A DUP MLA confronted a Queen's University academic over comments made in an email concerning the party's views on sexuality, on 30 January 2014.
Jim Wells quoted from the email sent by Dr Graham Ellison to a Swedish lawyer, Gunilla Ekberg, after she gave evidence to the Justice Committee on the Human Trafficking and Exploitation Bill.
"Who knows how many gays and lesbian young people in Northern Ireland have committed suicide because of this bloody party?" Mr Wells quoted from the email.
Dr Ellison accepted that he had written the email.
"I felt that some of the issues that she and I were in sympathy with. I just wanted to clarify that," he said.
Mr Wells told Dr Ellison that the email had been forwarded to Queen's University as part of a formal complaint against him.
Committee chairman Paul Givan, also of the DUP, asked Dr Ellison: "How many people am I responsible for killing?"
He replied that many young gay and lesbian people in Northern Ireland had committed suicide because of issues around their sexuality "and your party is firmly opposed to those".
Earlier in the session, Dr Ellison had argued against the criminalisation of paying for sex, a measure contained in the bill.
He said he was researching prostitution in four European cities and that there were "a number of issues in the bill that are oversimplified".
He argued that circumstances varied between countries and cities.
"We need a local policy framework," Dr Ellison said.
He said the "Swedish model" had been "wheeled out and held up as a panacea" but this was a "red herring" because "Northern Ireland is not Sweden".
"With or without this bill the selling of sex will exist and will continue to exist," he concluded.

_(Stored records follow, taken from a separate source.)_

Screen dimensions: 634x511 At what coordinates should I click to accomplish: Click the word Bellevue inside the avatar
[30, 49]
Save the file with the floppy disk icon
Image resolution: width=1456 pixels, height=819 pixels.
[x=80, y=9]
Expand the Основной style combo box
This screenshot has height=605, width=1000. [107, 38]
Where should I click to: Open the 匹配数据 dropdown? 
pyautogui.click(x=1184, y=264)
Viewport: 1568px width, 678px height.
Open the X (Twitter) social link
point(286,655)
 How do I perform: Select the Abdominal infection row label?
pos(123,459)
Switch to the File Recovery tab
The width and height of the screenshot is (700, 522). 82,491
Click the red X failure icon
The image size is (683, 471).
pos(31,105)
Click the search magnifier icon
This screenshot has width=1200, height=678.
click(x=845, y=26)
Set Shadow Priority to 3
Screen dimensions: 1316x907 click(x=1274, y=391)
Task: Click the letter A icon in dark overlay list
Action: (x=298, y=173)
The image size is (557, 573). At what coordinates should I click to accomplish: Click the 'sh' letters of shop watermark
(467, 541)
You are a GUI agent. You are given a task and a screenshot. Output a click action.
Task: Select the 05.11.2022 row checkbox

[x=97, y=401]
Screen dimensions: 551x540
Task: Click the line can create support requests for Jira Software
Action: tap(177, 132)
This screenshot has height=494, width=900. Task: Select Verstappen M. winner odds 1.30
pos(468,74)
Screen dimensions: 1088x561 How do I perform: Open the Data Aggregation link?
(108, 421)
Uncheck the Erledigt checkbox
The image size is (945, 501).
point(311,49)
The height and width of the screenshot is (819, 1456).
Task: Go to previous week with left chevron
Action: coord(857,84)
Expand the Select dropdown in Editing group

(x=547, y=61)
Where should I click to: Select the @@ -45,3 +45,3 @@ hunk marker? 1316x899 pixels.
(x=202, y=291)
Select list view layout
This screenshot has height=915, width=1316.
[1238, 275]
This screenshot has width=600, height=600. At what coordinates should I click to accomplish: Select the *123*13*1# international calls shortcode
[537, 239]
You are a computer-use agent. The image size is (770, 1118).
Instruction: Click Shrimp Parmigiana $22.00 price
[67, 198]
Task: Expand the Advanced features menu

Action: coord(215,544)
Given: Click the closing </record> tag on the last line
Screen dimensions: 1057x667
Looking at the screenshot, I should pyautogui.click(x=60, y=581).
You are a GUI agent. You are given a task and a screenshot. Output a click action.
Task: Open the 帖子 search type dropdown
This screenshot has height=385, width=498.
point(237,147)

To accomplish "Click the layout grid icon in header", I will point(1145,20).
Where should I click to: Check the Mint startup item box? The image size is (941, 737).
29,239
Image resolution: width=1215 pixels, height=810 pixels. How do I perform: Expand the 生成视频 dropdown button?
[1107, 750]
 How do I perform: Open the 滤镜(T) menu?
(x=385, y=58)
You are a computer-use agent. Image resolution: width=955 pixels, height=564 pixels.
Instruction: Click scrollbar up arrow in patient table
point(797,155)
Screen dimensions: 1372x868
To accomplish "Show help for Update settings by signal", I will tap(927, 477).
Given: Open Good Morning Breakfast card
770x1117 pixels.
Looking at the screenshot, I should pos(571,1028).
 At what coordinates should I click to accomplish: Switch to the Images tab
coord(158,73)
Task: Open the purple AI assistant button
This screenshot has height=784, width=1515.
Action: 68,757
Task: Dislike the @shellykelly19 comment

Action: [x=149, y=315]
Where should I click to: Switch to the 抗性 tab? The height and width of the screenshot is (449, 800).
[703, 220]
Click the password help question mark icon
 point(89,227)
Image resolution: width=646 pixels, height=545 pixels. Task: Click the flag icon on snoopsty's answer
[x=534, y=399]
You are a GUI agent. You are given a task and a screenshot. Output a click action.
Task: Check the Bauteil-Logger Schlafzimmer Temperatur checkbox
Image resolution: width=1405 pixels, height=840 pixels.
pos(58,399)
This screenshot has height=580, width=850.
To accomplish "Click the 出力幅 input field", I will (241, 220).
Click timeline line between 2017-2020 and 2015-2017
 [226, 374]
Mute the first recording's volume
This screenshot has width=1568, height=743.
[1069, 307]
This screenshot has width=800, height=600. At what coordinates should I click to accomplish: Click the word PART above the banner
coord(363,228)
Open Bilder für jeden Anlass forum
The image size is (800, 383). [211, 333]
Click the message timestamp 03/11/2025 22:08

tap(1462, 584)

Speaking after the discussion of the email, Raymond McCartney of Sinn Fein said Dr Ellison would now have an idea what the Spanish Inquisition was like.
"I think you have put together a very cogent argument," he said.
Rachel Moran of Space International (Survivors of Prostitution-Abuse Calling for Enlightenment) said the group she represented was committed to the abolition of the sex trade.
She said countries were taking sides on the question of abolition or legalisation and "there is no middle ground".
Ms Moran criticised the decision taken in New Zealand to legalise prostitution.
She said that if it represented a utopia for anyone it was only for the customers and the pimps and that "many of New Zealand's citizens have had enough of it".
Ms Moran described prostitution as "a highly-gendered form of oppression" and spoke of "the fight to be recognised as fully human".
Raymond McCartney asked about the view that criminalising the buying of sex in some countries "has made it move underground".
Ms Moran said the Swedish police "consistently say that the sex trafficking trade is down massively".
The DUP's Sydney Anderson asked about prostitution and drug addiction.
In the escort agencies "most of us were cocaine addicts", she replied.
Representatives of the ICTU (Irish Congress of Trade Unions) welcomed the trafficking bill.
Clare Moore of the ICTU said this included clause six, which would criminalise payment for sexual services.
Lucy Smith of Uglymugs.ie explained that her website was designed to improve the safety of sex workers in Ireland.
She described it as "a great community of sex workers", and that it recorded both crimes and other incidents.
Jim Wells criticised Uglymugs.ie saying it was connected to an escort website.
Amnesty International also gave evidence to the committee on the trafficking bill.
Grainne Teggart from the organisation called for deeper and wider reflection on the clause of the bill outlawing paying for sex.